Abstract
Poster session 3, September 23, 2022, 12:30 PM - 1:30 PM
Objectives
The genus Aureobasidium includes 14 species, amongst which Aureobasidium pullulans is the most well-known species. Aureobasidium pullulans, includes two well-documented varieties found in indoor environments and associated with health issues: A. pullulans var. pullulans and A. pullulans var. melanogenum. Aureobasidium pullulans is a mold belonging to the family Dothioraceae. It colonizes nails, hair, and skin in humans. Deleterious immune reactions may occur in humans, like hypersensitivity pneumonitis and allergies. Respiratory allergies may result due to high levels of Aureobasidium in the air. The metabolites of the mold, like mycotoxin, are known to cause toxic-irritant effects. In view of this, the present work evaluates the effects of the toxic secondary metabolites of A. pullulans var. pullulans (CBS 577.93) in a murine model.

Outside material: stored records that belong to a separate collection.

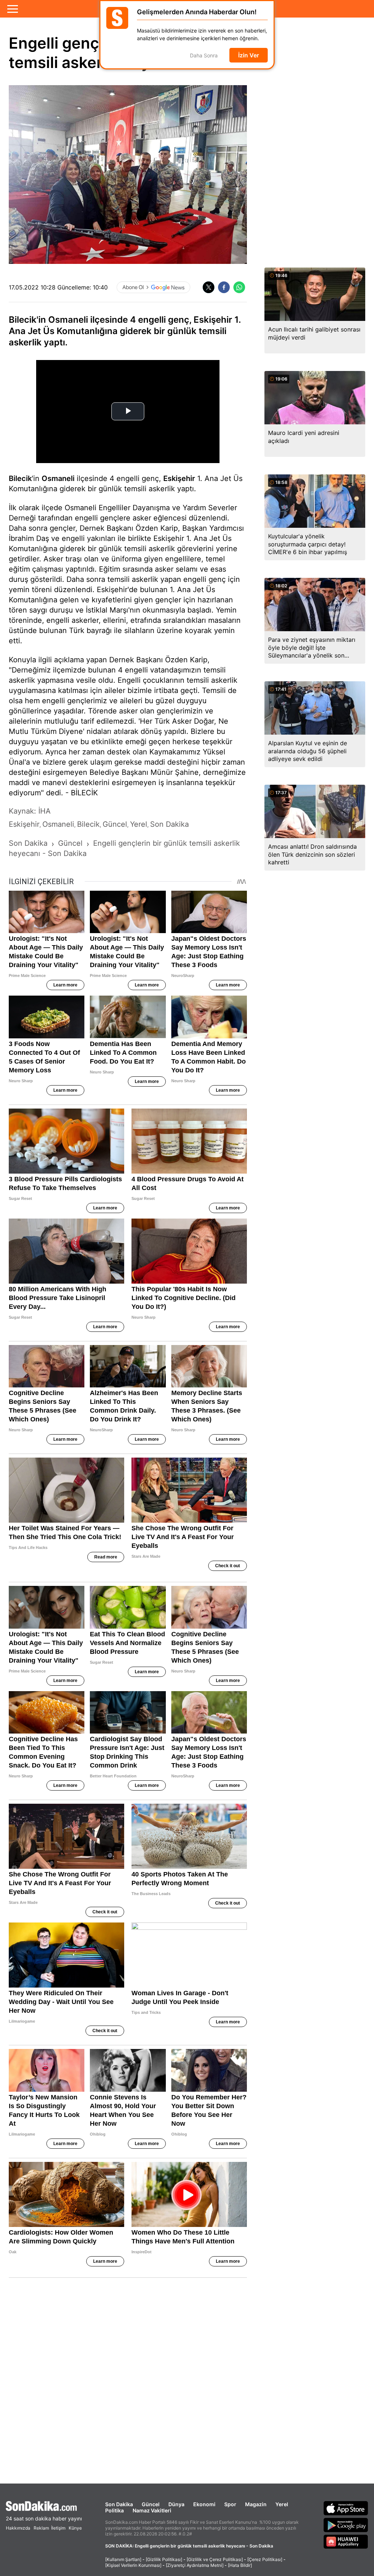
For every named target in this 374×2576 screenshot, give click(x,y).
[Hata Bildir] (240, 2565)
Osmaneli (58, 478)
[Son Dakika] (44, 2506)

In order to maximize the toxicological potential of A. pullulans pullulans (CBS 577.93) for the production of mycotoxins, an understanding of its mode of action in an animal model is necessary. In the present study, we report the mycotoxicological activity of A. pullulans pullulans (CBS 577.93) in experimental mice.
Material and Methods
Mycotoxins isolated from A. pullulans pullulans (CBS 577.93) were used for the experimental induction of mycotoxicosis in Swiss mice (C3HHC strain). The mycotoxin was administered intraperitoneally (IP) and intranasally (IN). To assess the toxic effects of the A. pullulans mycotoxins, eight organs, namely liver, lungs, kidney, spleen, stomach, heart, brain, and testis, were taken into consideration. The hematological, histopathological, and biochemical aspects of A. pullulans-induced mycotoxicosis were investigated.
Results
Behavioral observations—A significant decrease in the consumption of feed in both IN and IP groups was noted. The weights of the mice increased in both the IP and IN groups.

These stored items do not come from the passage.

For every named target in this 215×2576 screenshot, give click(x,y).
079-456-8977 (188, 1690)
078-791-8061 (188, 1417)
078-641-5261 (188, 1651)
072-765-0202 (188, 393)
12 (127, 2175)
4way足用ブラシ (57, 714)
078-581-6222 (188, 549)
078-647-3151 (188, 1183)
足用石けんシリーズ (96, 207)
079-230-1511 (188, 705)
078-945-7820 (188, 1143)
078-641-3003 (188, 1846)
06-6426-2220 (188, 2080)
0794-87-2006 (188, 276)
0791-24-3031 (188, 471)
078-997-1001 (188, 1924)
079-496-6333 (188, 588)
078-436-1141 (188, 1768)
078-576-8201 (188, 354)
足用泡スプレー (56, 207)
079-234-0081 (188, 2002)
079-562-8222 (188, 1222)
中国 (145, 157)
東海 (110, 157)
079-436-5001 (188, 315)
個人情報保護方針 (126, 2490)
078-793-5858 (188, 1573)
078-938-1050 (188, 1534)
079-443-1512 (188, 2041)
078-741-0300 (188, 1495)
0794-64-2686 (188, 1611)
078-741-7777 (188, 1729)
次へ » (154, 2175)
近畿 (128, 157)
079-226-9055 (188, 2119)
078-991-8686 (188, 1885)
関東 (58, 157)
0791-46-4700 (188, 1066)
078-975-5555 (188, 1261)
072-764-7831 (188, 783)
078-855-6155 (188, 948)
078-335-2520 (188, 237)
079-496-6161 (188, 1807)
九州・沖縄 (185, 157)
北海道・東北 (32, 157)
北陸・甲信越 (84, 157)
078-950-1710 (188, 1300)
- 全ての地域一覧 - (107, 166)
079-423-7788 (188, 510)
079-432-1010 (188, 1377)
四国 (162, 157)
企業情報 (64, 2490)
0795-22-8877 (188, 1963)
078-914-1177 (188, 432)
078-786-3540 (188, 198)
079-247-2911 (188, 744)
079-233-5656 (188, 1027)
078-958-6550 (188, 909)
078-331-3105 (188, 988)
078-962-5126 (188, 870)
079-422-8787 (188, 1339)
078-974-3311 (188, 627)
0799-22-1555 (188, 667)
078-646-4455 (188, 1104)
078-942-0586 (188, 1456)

Anatomical observations—Gross lesions on the liver and lungs and the presence of cysts or polyps were noted on autopsy in both groups. Likewise, relative organ body weight percentage also increased in all the organs except the testis.
Hematological analysis—Lymphocytosis and neutropenia were observed in IP as well as IN groups.

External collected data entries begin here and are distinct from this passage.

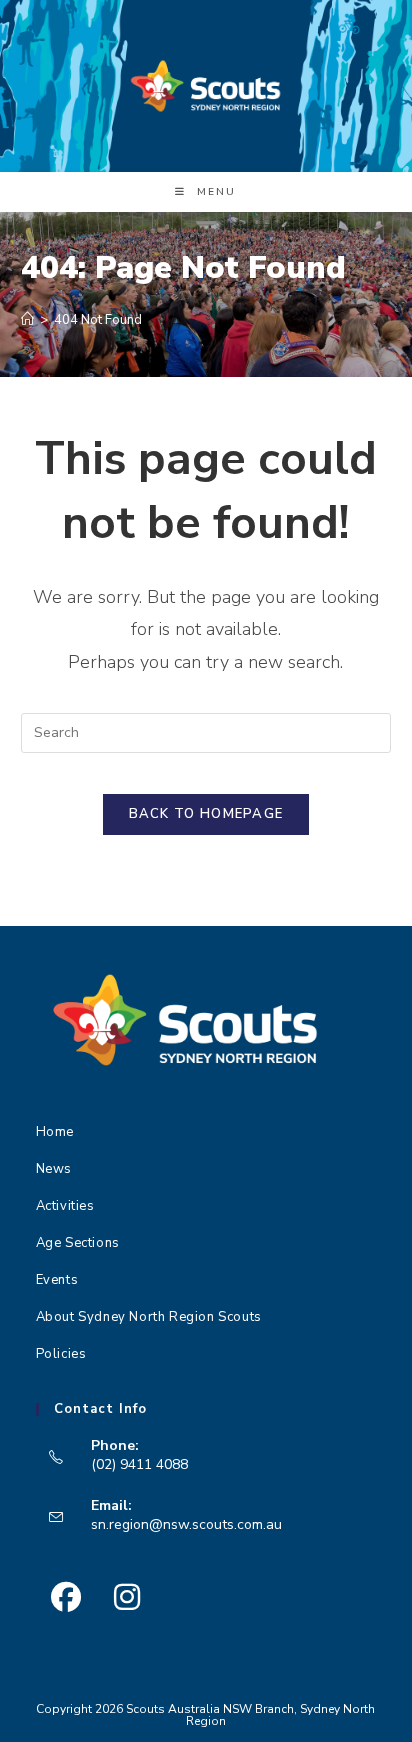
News (54, 1169)
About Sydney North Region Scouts (149, 1317)
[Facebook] (66, 1597)
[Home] (27, 320)
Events (57, 1280)
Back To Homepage (206, 814)
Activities (65, 1206)
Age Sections (78, 1243)
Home (55, 1132)
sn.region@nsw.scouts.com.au (186, 1524)
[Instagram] (127, 1597)
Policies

Biochemical analyses—Elevated malondialdehyde (MDA), reduced catalase (CAT) and superoxide dismutase (SOD) production; abnormal levels of aspartate transaminase (AST) and alanine transaminase (ALT) were observed, which signifies A. pullulans mycotoxin induced oxidative stress.
Histological observations—Histopathological changes characterized by inflammation and amyloid in the liver, edema in the lungs, tubule hypertrophy in renal tissues, angiectasis in the spleen, hyperplasia in gastric tissues, neurodevelopmental anomaly in the brain, and degeneration in the testis were observed.
Cell apoptosis factor—The reduced activity of caspase-3 enzyme was noted in both the mycotoxicosis-induced groups.
Conclusion
Thus, from the present study, we concluded that mycotoxins isolated from A. pullulans (CBS 577.93) documented toxicity in all eight organs, with the testis and lungs being the worst affected organs. Even at a very small concentration and short exposure, the mycotoxin caused severe damage to the vital organs. New risk assessment approaches should be considered to investigate the toxicological interactions of A. pullulans mycotoxins in the indoor environment and in animal models.